Main talking points and topics
Here is the main content your audience tuned in to listen to. For podcasters wondering how to write a script for a podcast, we’ll put it like this: if you’ve ever written a high school essay, this is the “body paragraph” section of your podcast. This should be the longest section or at least the focal point of your script.
The exact scripting details will vary depending on your format. If you’re interviewing, you can ask your guest the first question. If you have an important announcements or updates section, you can insert that here.
Not all scripts will look the same as they heavily depend on the format. Here are some popular formats and an outline for the main section.
- Main content
- Announcements and Updates section
- (mid-roll sponsored message)
- Introduce topic
- Points 1 to 3+
- (Pre-roll sponsored message)
- Main content
- Section 1 – led by one host
- Announcements and updates
- Section 2 – led by the other host
- Section 1 – led by one host
- Main content
- Let the guest introduce themselves
- Topical Questions
- Fun Questions
- Leave some room for guest questions and conversation
- (post-roll sponsored message)
There are many more formats you can use for a business podcast. Feel free to get creative based on your audience, but keep it consistent.

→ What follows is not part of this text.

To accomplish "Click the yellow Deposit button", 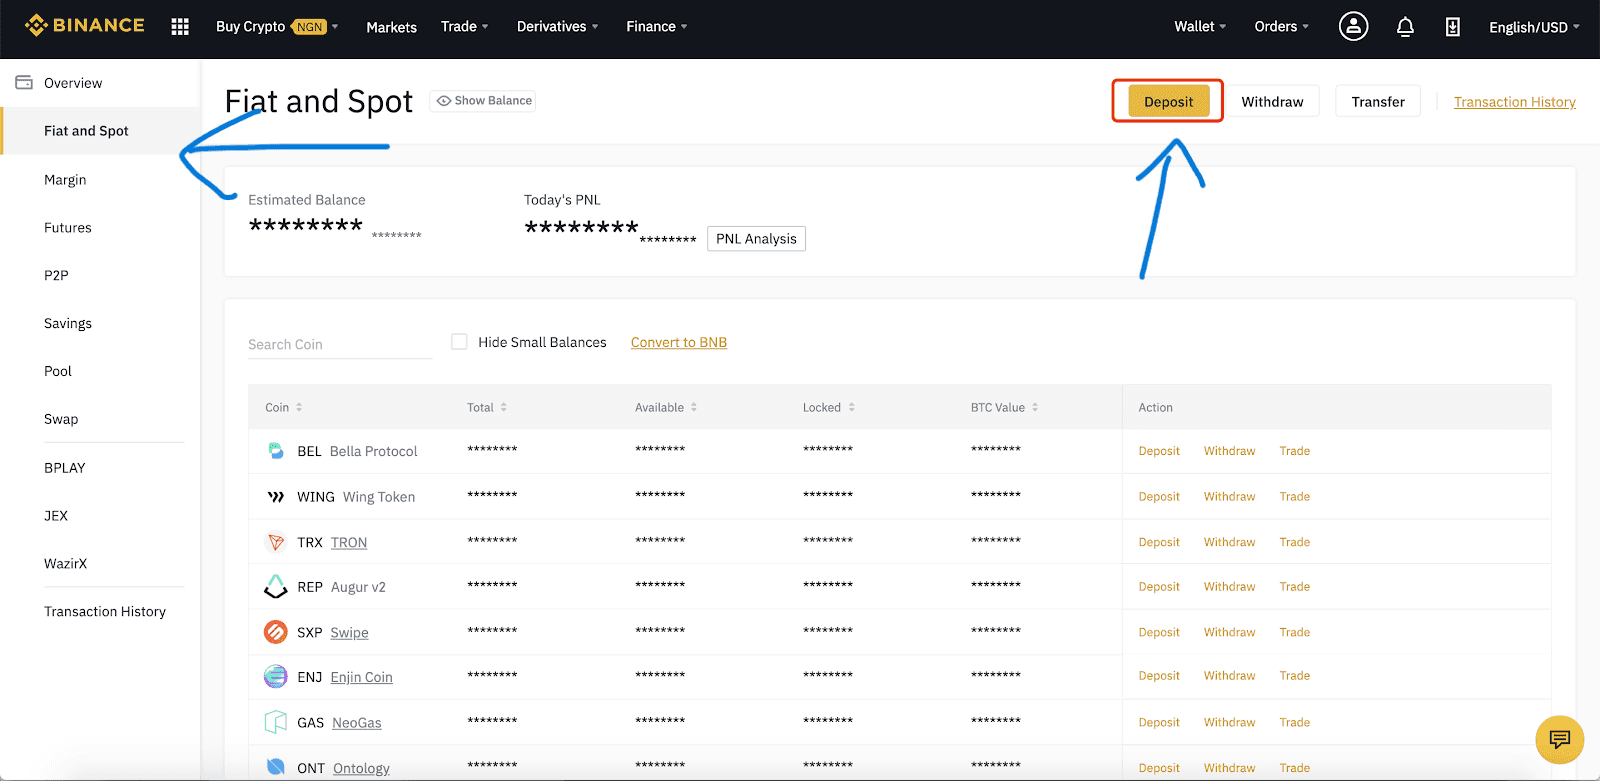I will tap(1168, 102).
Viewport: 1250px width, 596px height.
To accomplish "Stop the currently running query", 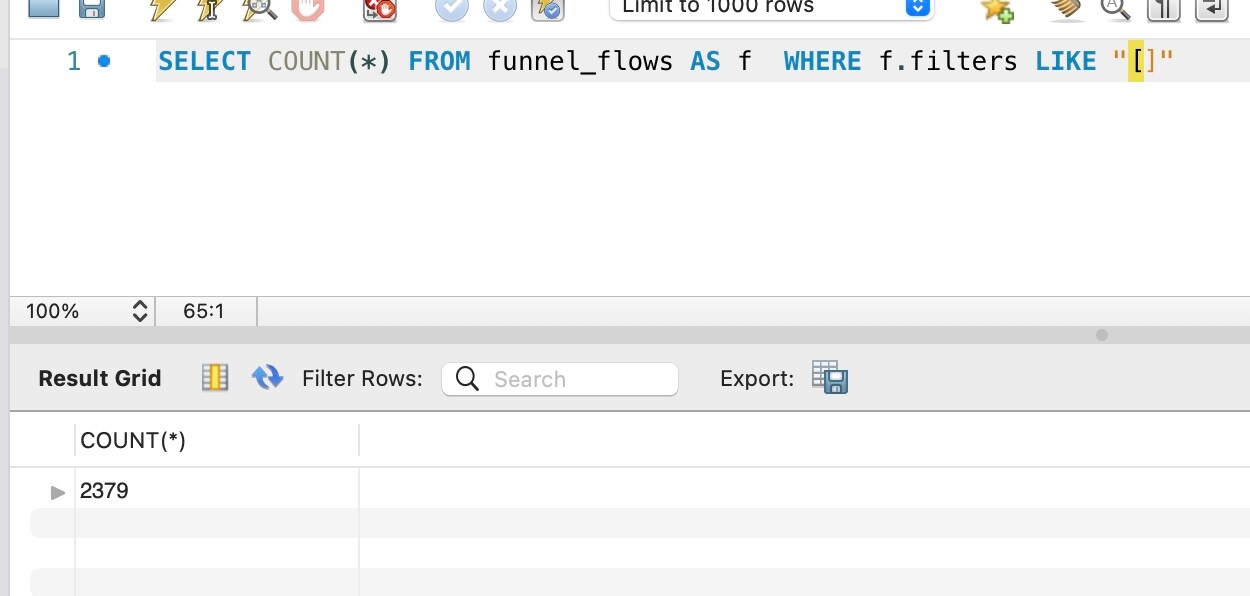I will pyautogui.click(x=306, y=10).
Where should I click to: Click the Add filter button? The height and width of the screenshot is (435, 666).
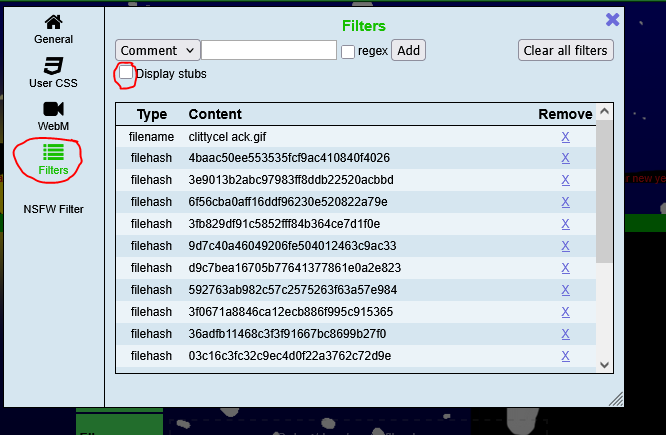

Outro and CTA (Call to Action)
Congratulations! You’ve reached the final stretch of your episode. Quickly summarize what you covered and mention what’s to come in the next episode.
Viewers are about to exit your show, so give them an actionable step to get connected or stay connected to the community. Direct listeners to like and subscribe, comment, visit a link etc.
After this, play your theme music or any other branded sound effects.
How to write a script for podcast success: Tips to remember
Here are some general podcasting tips to keep in mind.
Be professional yet conversational
Podcasts aren’t news reports (sorry, news podcasters!), so keep it conversational. Unless you run a news podcast, talk as you would with a colleague or friend.
Keep it casual but professional – some things may be too risqué for your audience. Gauge your audience (customers or employees) and your niche, and play it safe for the sake of your PR.
Unless you need to be, don’t be glued to your script. Leave some room for improvisation and personality. If you’re a verbal thinker, try talking it out to generate ideas.
Annotate your script
Remember to read your script out loud before you record it. Making written notes will help you with pauses, intonation, and overall delivery. Some people have a nervous habit of talking faster than they breathe – pace yourself!
If that’s you, it’s okay! Focus on pronouncing your words and delivering them so they’re understandable. If your company is in the language learning niche, it might be helpful to speak especially slowly.